Quizá padece Álex de la Iglesia del fanatismo del converso. Sí, hay que cambiar el modelo de negocio, pero internet no es la salvación del cine español. Da lo mismo lo bien que se adapte el gremio a las nuevas tecnologías. Mientras no dependan del público sino de los burócratas de todos los partidos y administraciones, mientras sigan plasmando sus prejuicios ideológicos en el celuloide que todos les pagamos a punta de pistola les seguiremos ignorando y aborreciendo. De nuevo, con las excepciones de rigor. Como la de alguien que, parece, sí ha estado "a la altura del privilegio que la sociedad nos ofrece". Al menos por esta vez.

Guiones a 2.000 euros el folio

Pablo Molina en Libertad Digital

El cine español constituye un microcosmos ajeno por completo a las circunstancias que concurren en el mundo real, de tal forma que ni la devastación financiera más profunda como la que actualmente padece el país, con cinco millones de dramas familiares incluidos, afecta en lo más mínimo a un sector que sigue viviendo del trinque presupuestario, encantado de parasitar el esfuerzo ajeno a cambio de hacer sus tontadas.

Pero si las subvenciones al cine español, una industria cuya producción no vale en el mercado ni las ayudas que recibe, es algo escandaloso en términos generales, les sugiero que nos detengamos hoy un momento en una línea de subvenciones al cine de lo más sugestivo, tras lo cual vamos a tener una imagen fidedigna del punto exacto de cocción en el que se encuentra la desvergüenza político-cinematográfica de nuestro país. Nos referimos a las subvenciones que el Gobierno de España concede a la elaboración de guiones de largometraje, gracias a las cuales comprobaremos a quiénes y con qué requisitos entrega Zapatero el dinero extraído previamente de nuestros ya paupérrimos bolsillos.

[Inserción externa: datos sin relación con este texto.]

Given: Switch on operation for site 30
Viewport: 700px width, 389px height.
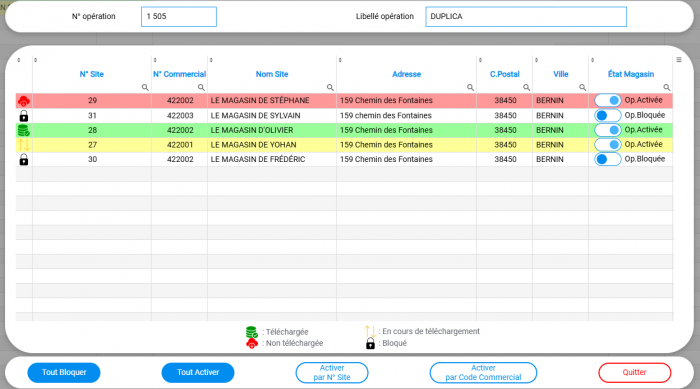Looking at the screenshot, I should tap(608, 159).
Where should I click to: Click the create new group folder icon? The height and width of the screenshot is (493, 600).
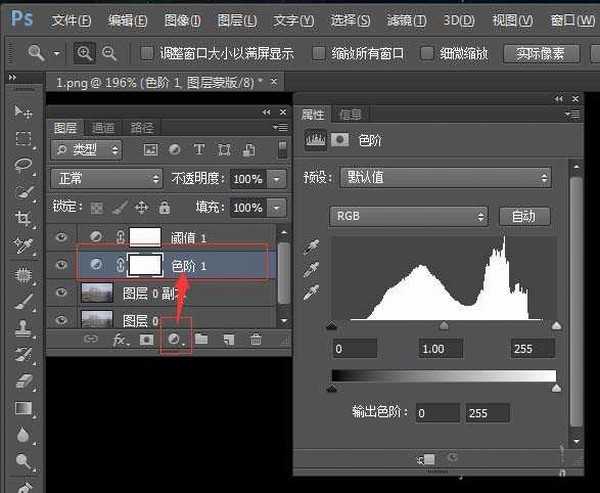click(x=201, y=340)
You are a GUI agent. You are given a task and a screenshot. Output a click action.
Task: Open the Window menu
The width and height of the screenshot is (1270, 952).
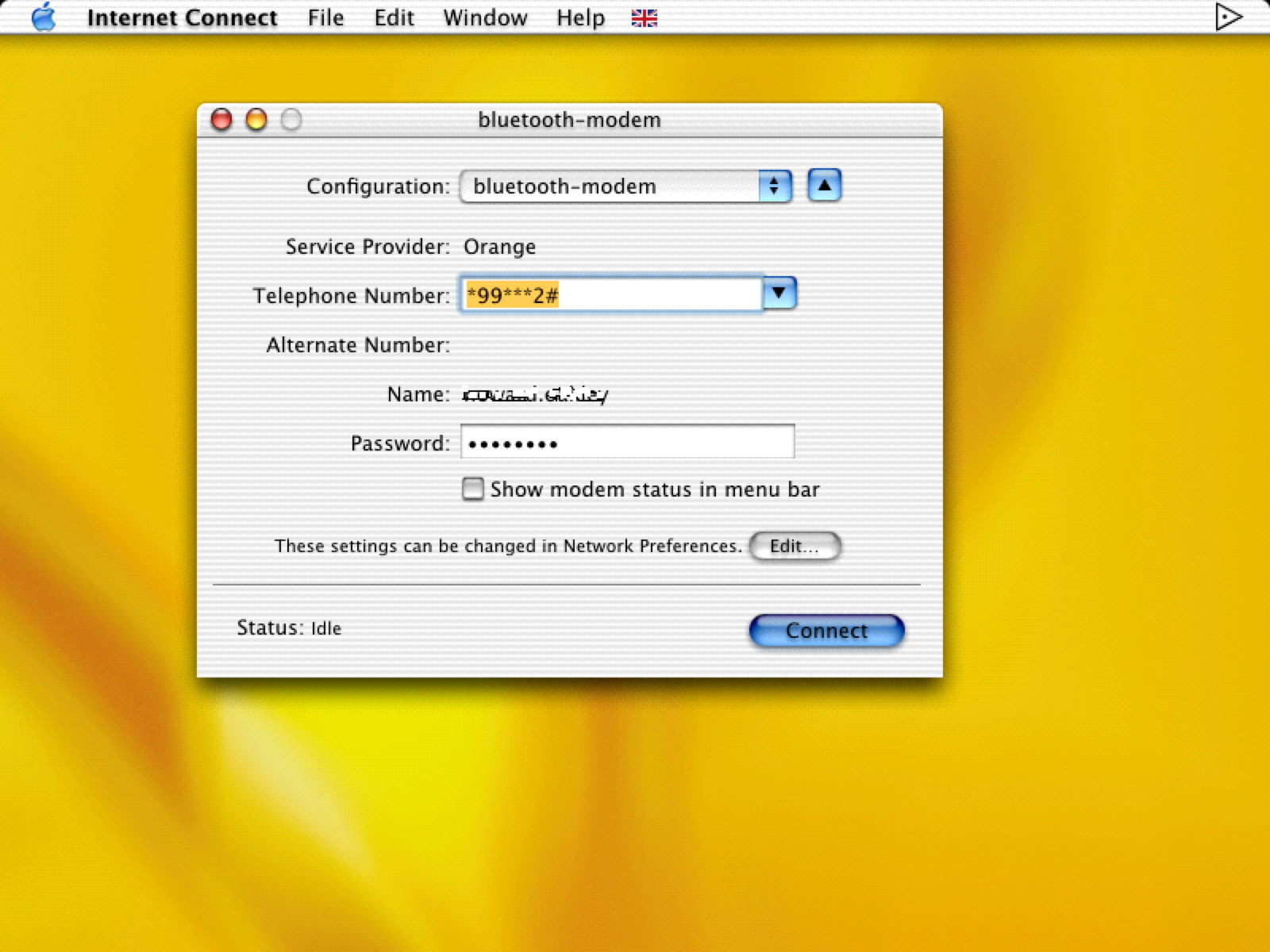tap(485, 18)
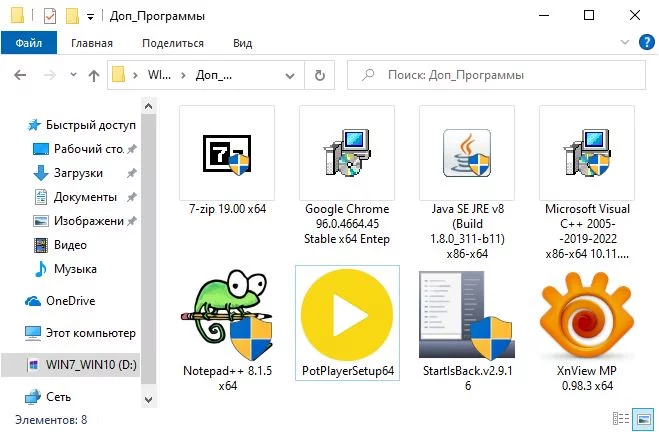Expand the address bar history dropdown
The height and width of the screenshot is (432, 659).
point(290,76)
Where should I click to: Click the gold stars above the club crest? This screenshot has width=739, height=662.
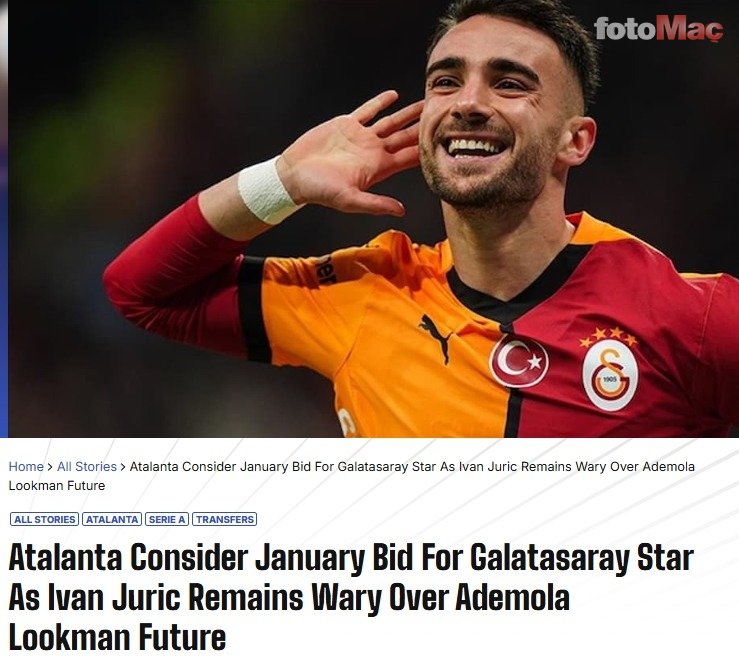(609, 336)
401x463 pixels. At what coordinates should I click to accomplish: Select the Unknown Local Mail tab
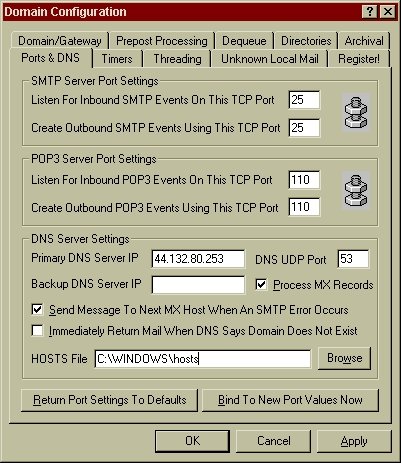(270, 59)
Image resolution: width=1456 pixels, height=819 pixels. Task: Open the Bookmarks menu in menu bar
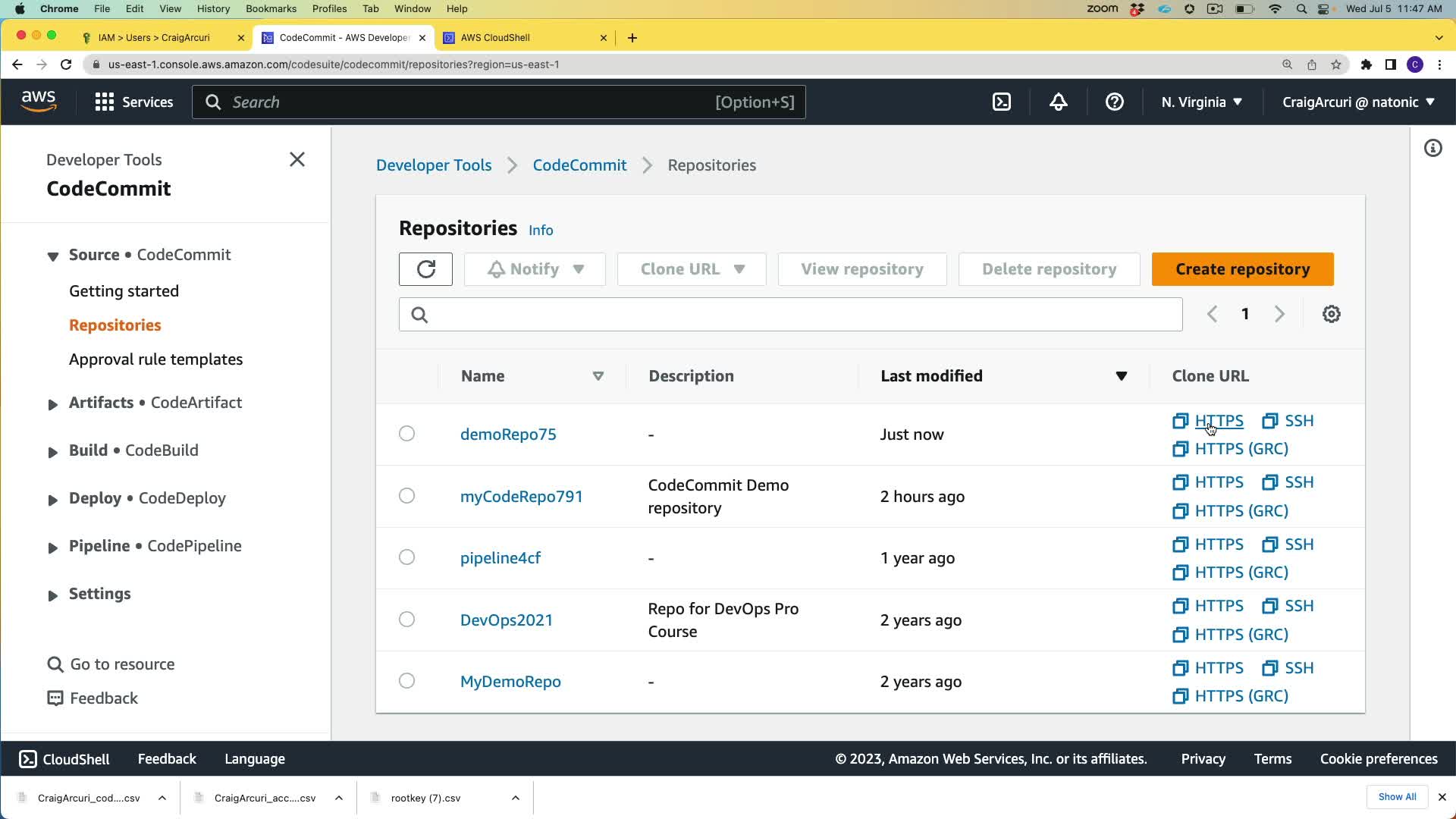pyautogui.click(x=271, y=8)
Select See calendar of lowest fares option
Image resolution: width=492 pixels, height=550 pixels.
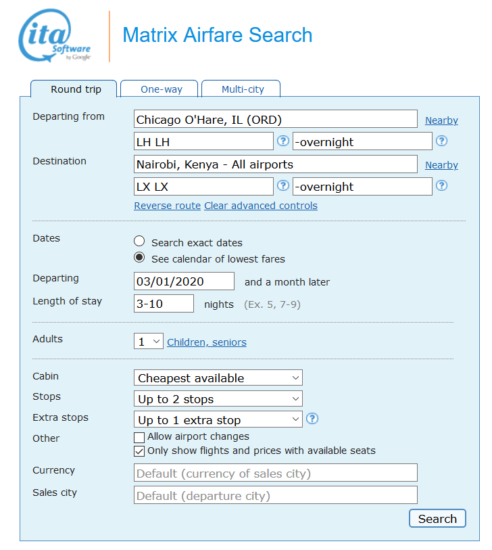(x=139, y=257)
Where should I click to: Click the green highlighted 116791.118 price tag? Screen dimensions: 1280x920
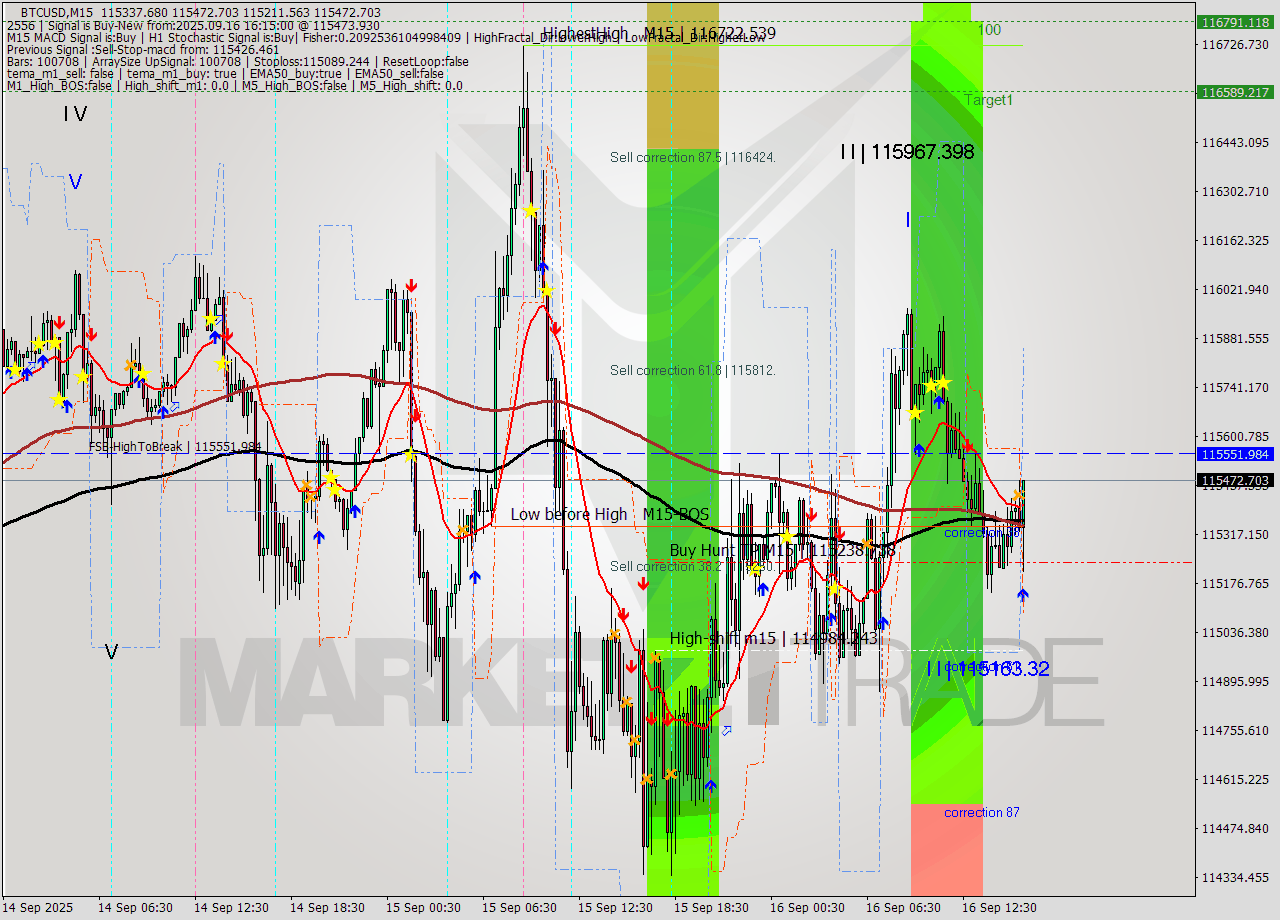click(1237, 20)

Lo primero que llama la atención de las ayudas a la elaboración de guiones para películas de largometraje es que no resulta necesario acreditar que los textos premiados van a llegar a la pantalla grande, que es algo así como conceder una subvención a una fábrica de coches que no fabrica coches, con lo que la ayuda consiste en un empujoncito estatal para que el personal tenga una alegría presupuestaria y pueda seguir viviendo de la fabricación fantasmagórica de vehículos sin necesidad de tener que dedicarse a otra actividad productiva. En realidad ni siquiera es necesario escribir un guión para trincar la pasta, ya que, a efectos de la concesión de estas ayudas, basta con presentar una sinopsis y un tratamiento secuenciado para que el ministerio te conceda, si tienes suerte o un apellido famoso, cuarenta mil euros con cargo al bolsillo de los demás, que no otro es el importe de las quince ayudas previstas en cada convocatoria. Dividan el pastón recibido per cápita entre los 20 folios exigidos y verán que esto de hacer guiones es más rentable que realizar estudios para la Generalidad catalana sobre la almeja brillante, que hasta el momento estaba considerada como la actividad analítica más productiva de todas las que se llevan a cabo en este país.

La segunda sorpresa es el nombre de algunos de los agraciados con estos "premios" que el Ministerio de Cultura concede anualmente. En la última convocatoria resuelta, correspondiente al ejercicio 2010, podemos encontrar por ejemplo nombres tan conocidos como el de Gracia Querejeta, Emilio Martín Lázaro, Antonio Mercero (hijo) o los jóvenes y muy prometedores Jaime Chávarri y Gonzalo Suárez, especialmente este último, que a sus setenta y seis años todavía se presenta a estas convocatorias para llevarse cuarenta mil perifollos y la satisfacción de ver su nombre entre los elegidos.

Los cuarenta mil euros que los quince cineastas señalados por el dedo ministerial se embolsan anualmente con la simple presentación de veinte folios escritos por una sola cara es el doble de lo que gana al año una familia media que tiene la suerte de tener al menos uno de sus miembros en activo. Y es que esto del cine español ya ha dejado de ser un despelote presupuestario para trincones insolentes. Con la que está cayendo, con más de un millón de compatriotas acudiendo a los comedores sociales, repartir cien millones de pesetas cada año entre quince cooptados a cambio de nada es ya un asunto de pura crueldad. Por cierto, un tema excelente para un guión. Lástima que en España no haya "subvenciones" para ponerlo por escrito y presentarlo a concurso.